West Hartford looks rather bleak with all the snow - there was no early owl activity, but a kestrel and buzzard featured. A few snipe were lifting occasionally off the marsh and a woodcock was flushed by a dog walker who had ventured across to the plantation adjacent the farm.
Three cormorant flew west up the River Blyth (it's always useful to keep an eye over the river) and an adult greater black backed gull flew east (don't get too man at West Hartford, typically winter only). There was lots of thrush activity, with blackbird, redwing and song thrush abundant, and only a few fieldfare.

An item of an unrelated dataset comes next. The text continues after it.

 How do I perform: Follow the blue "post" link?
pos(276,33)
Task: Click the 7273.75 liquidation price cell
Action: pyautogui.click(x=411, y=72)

My venture east along the very snowy A192 continued to provide thrush sightings, along a splash of colour with a single jay and three waxwing raiding a hawthorn on the roadside. Over 200 common gull flew north and a few chaffinch were noted towards Bog Houses along with a very dapper male bullfinch (sadly a nominate bird...). 1 Grey Heron flew over and a sparrowhawk was hassled by the starlings.
Back at the Horton Burns' eastern leg the bird activity was more active - plenty of house sparrow in the hawthorns along with chaffinch, great, blue and coal tit, while the burn held a further 7 snipe, a staggering 3 kingfisher (highest count), 3 grey wagtail (making 4 for the burn today), a pair of mallard and a moorhen. Not bad for a grubby stream flowing through a housing estate!